• Consigne 1: Recopiez, s'il vous plaît, le passage de l'extrait sur Aurélia qui va de « Photo de Gérard » jusqu'à « de l’avoir achevée. ».
• Consigne 2: Dans l'extrait sur Aurélia, réécrivez plus brièvement le paragraphe qui commence par « Dans ce long poème en prose » en conservant ses faits principaux.
• Consigne 3: D'après l'extrait sur Aurélia, où Nerval a-t-il rédigé l'essentiel de cette œuvre ?

═════ Extrait choisi ═════

« Le rêve est une seconde vie. Je n’ai pu percer sans frémir ces portes « d’ivoire ou de corne qui nous séparent du monde invisible. Les premiers « instants du sommeil sont l’image de la mort ; un engourdissement nébuleux « saisit notre pensée, et nous ne pouvons déterminer l’instant précis où le « moi, sous une autre forme, continue l’œuvre de l’existence. C’est un « souterrain vague qui s’éclaire peu à peu, et où se dégagent de l’ombre et de « la nuit les pâles figures gravement immobiles qui habitent le séjour des « limbes. Puis le tableau se forme, une clarté nouvelle illumine et fait jouer ces « apparitions bizarres : le monde des Esprits s’ouvre pour nous. »

Photo de Gérard de Nerval
Tel est le début d’Aurélia ou le rêve et la vie (1855), la dernière œuvre de Gérard Labrunie dit Gérard de Nerval (1808-1855). Il l’a rédigée en grande partie dans la maison de santé du docteur Émile Blanche où il reçut des soins à plusieurs reprises. Il dit lui-même qu’il donne  dans ce texte « les impressions d’une longue maladie qui s’est passée tout entière dans mon esprit. » Il s’est suicidé avant de l’avoir achevée.

Dans ce long poème en prose il part à la recherche de sa bien-aimée, la cantatrice Jenny Colon, rebaptisée Aurélia pour les besoins de la littérature, morte en 1842, et qu’il a aimée d’un amour platonique. En rêve il la transforme en mère universelle, ce qui n’a rien d‘étonnant quand on sait qu’il a perdu sa mère à l’âge de deux ans. La mort d'Aurélia représente pour lui « l'épanchement du songe dans la vie réelle », ce  qui lui permet de s’aventurer en terre inconnue, c’est-à-dire au sein de son propre mental, fait de mysticisme et de culpabilité, et de décrire des hallucinations qu’il prend pour la réalité. Les frontières entre le délire et lucidité sont incertaines et c’est ce qui fascine dans ce récit autobiographique, parangon de l’onirisme en littérature.

═════ Informations fournies ═════

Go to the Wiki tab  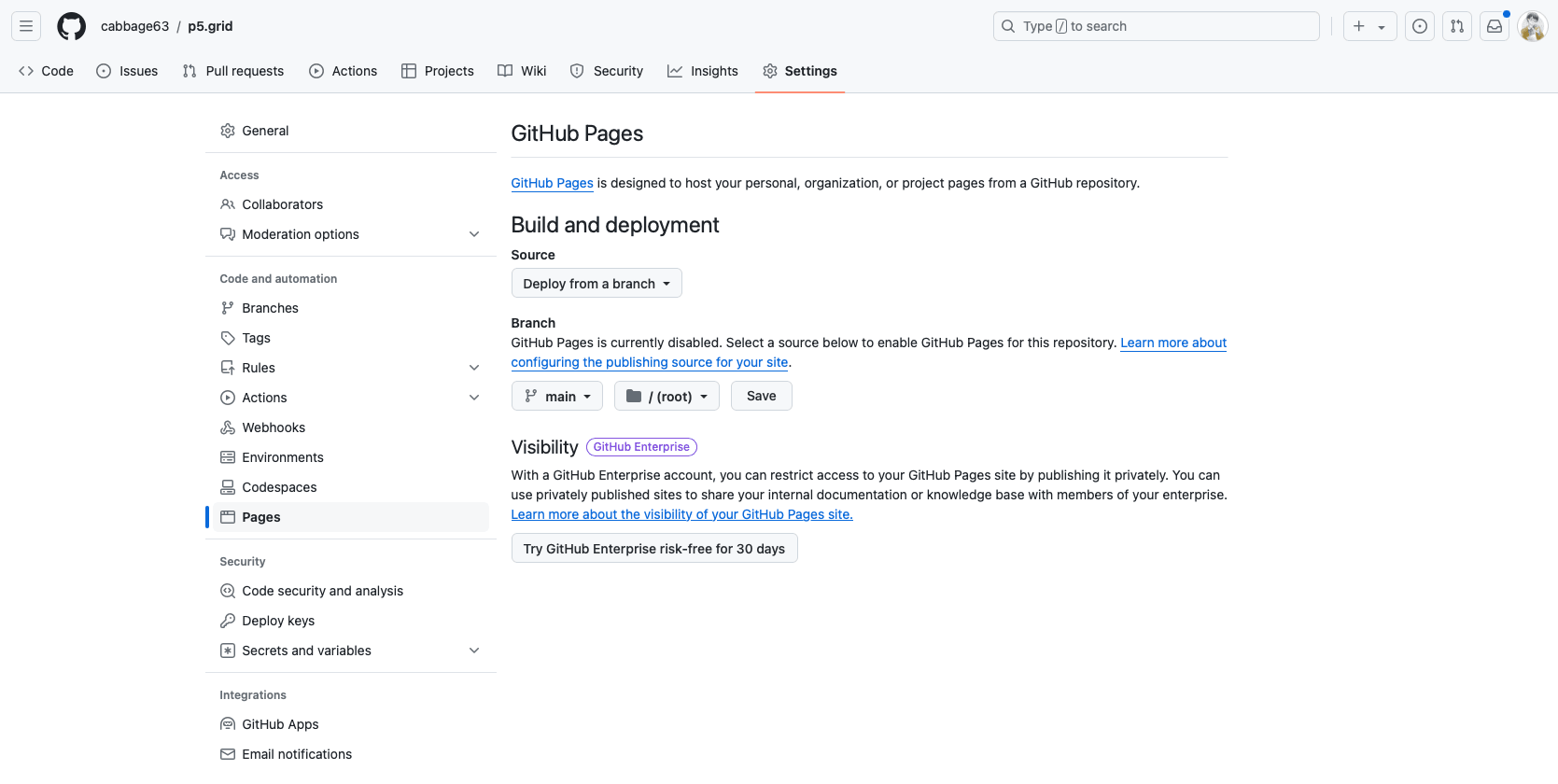point(522,71)

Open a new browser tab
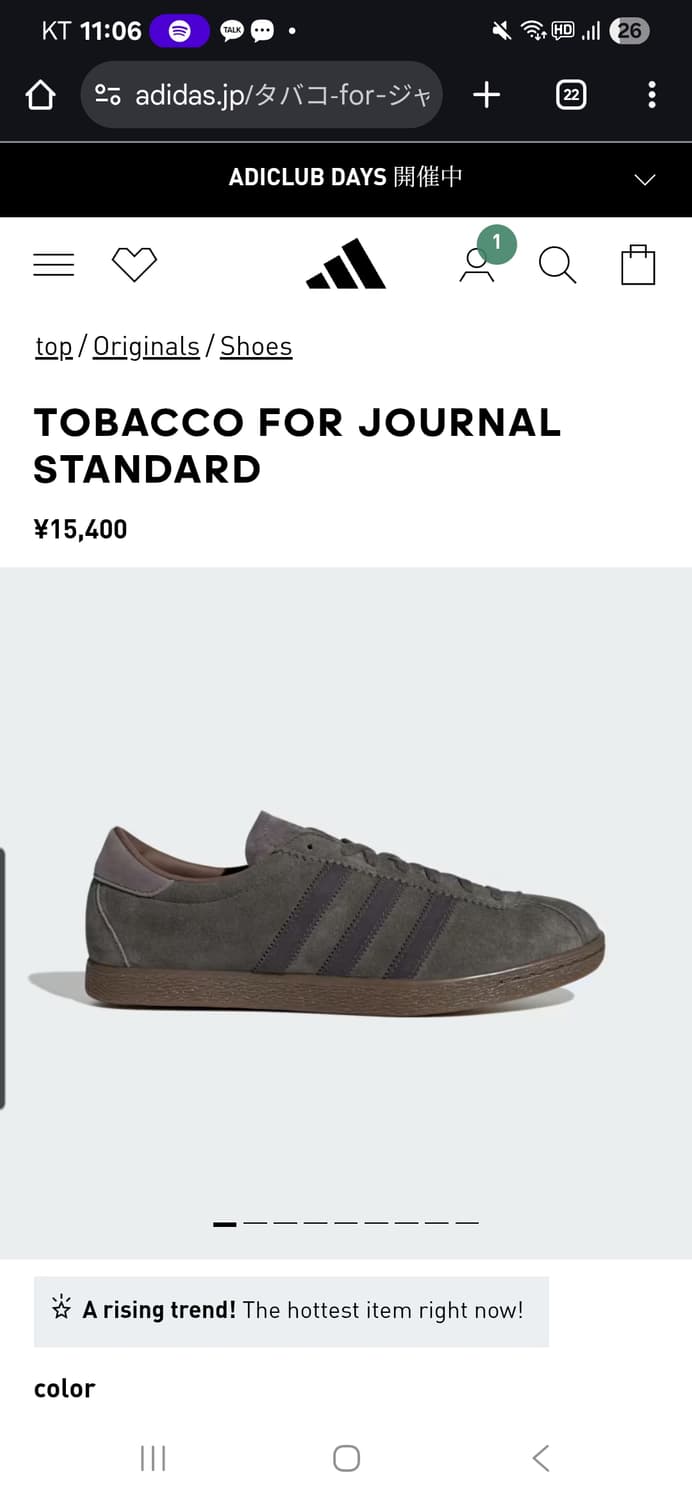(x=486, y=95)
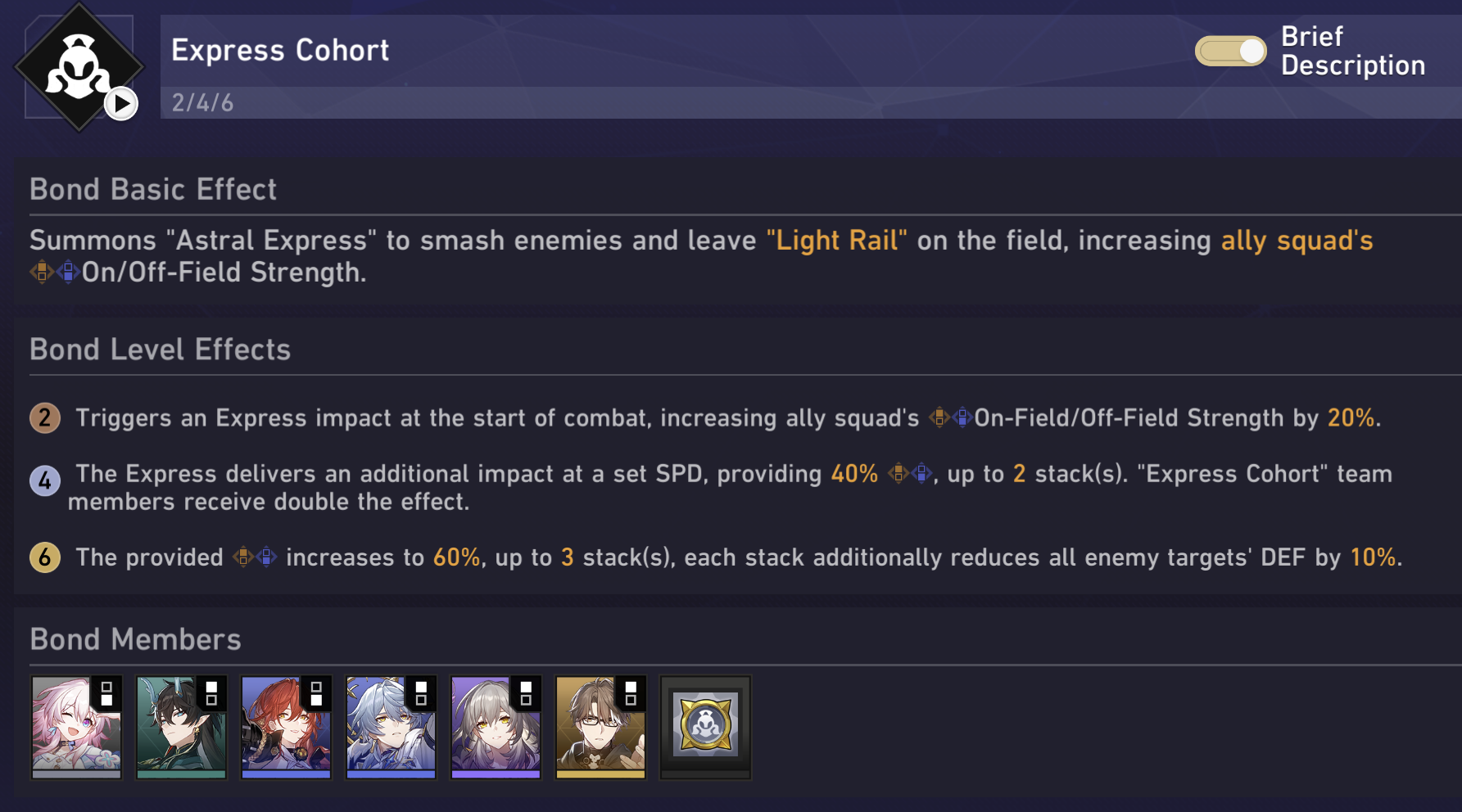Click blue Off-Field Strength icon in level 6 effect
The height and width of the screenshot is (812, 1462).
267,557
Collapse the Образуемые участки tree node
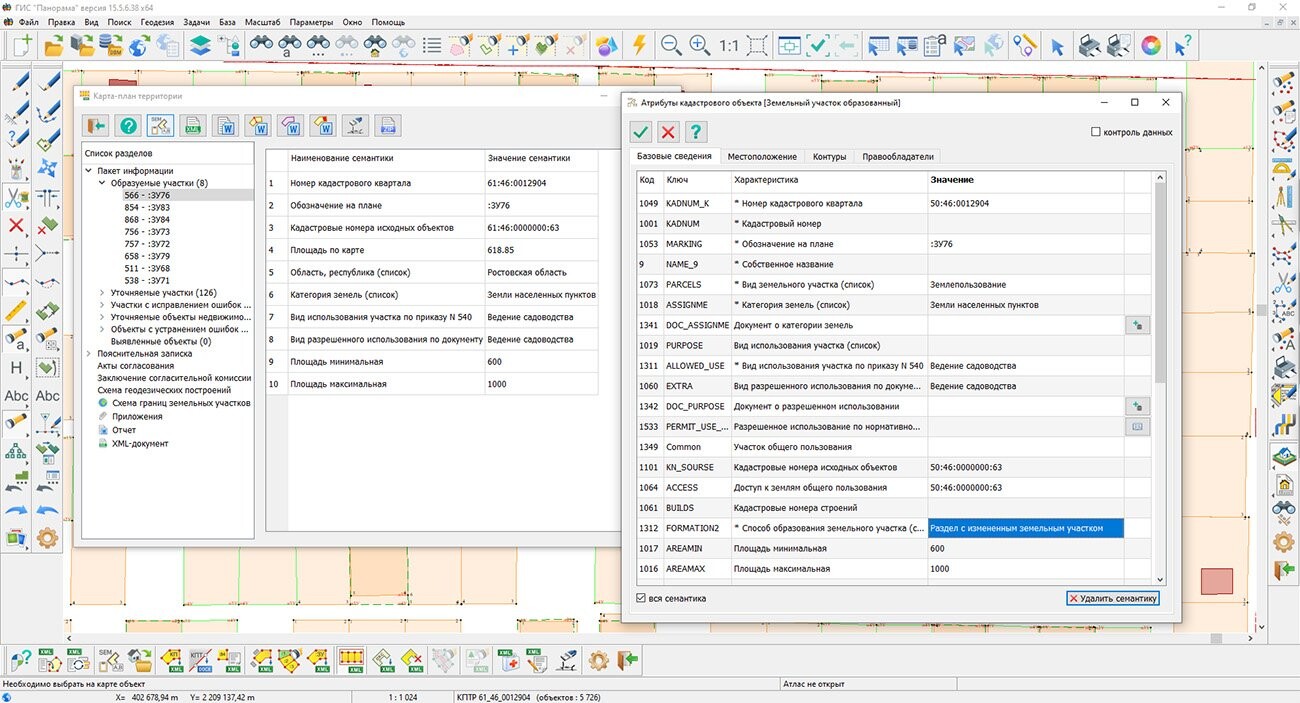Viewport: 1300px width, 703px height. tap(102, 183)
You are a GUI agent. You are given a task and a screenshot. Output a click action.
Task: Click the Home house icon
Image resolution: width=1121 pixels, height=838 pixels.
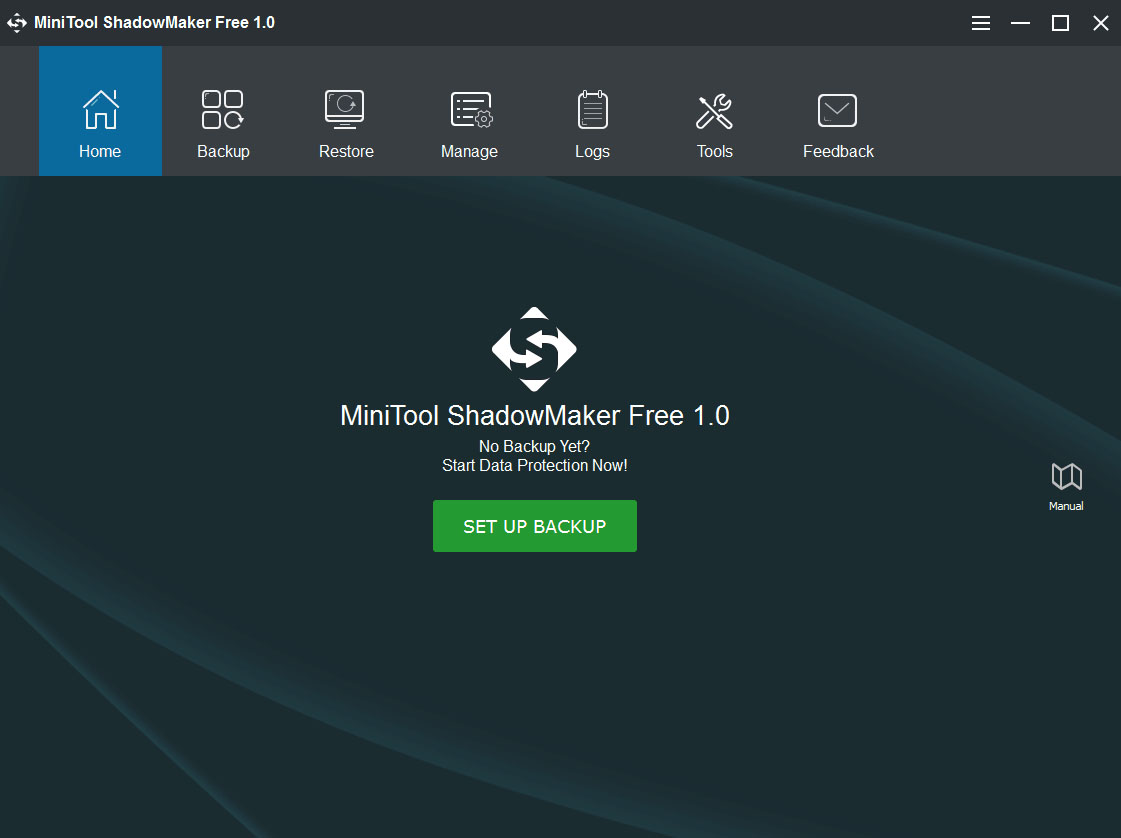pyautogui.click(x=100, y=110)
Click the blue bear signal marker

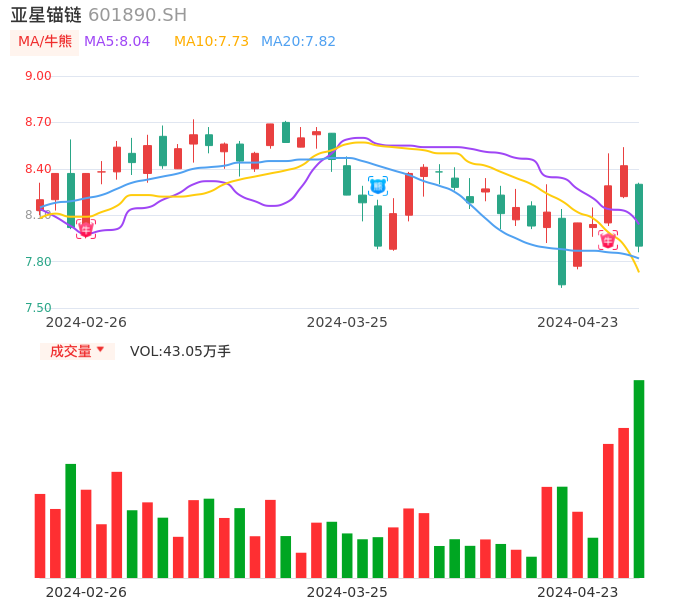[x=377, y=185]
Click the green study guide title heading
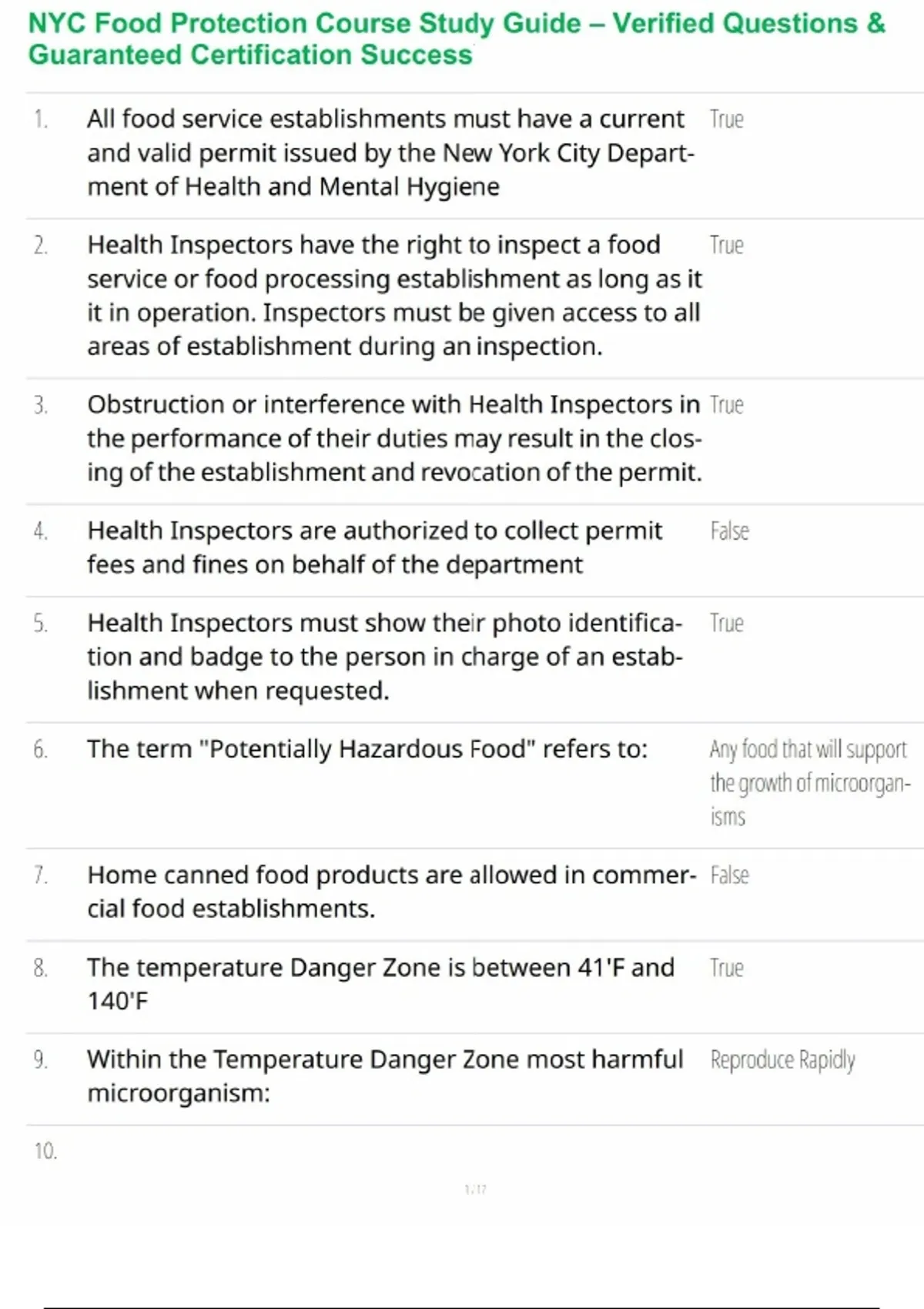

═════

• Réponse finale 1:
Photo de Gérard de Nerval
Tel est le début d’Aurélia ou le rêve et la vie (1855), la dernière œuvre de Gérard Labrunie dit Gérard de Nerval (1808-1855). Il l’a rédigée en grande partie dans la maison de santé du docteur Émile Blanche où il reçut des soins à plusieurs reprises. Il dit lui-même qu’il donne  dans ce texte « les impressions d’une longue maladie qui s’est passée tout entière dans mon esprit. » Il s’est suicidé avant de l’avoir achevée.

• Réponse finale 2: Dans ce long poème en prose, Nerval cherche sa bien-aimée, la cantatrice Jenny Colon, rebaptisée Aurélia. Il l'a aimée d'un amour platonique, et elle est morte en 1842. En rêve, il la transforme en mère universelle, lui qui a perdu sa mère à deux ans. Pour lui, la mort d'Aurélia est « l'épanchement du songe dans la vie réelle ». Elle lui permet d'explorer son propre mental, fait de mysticisme et de culpabilité, et de décrire des hallucinations qu'il prend pour la réalité. Les frontières incertaines entre délire et lucidité font la fascination de ce récit autobiographique, parangon de l'onirisme en littérature.

• Réponse finale 3: Dans la maison de santé du docteur Émile Blanche.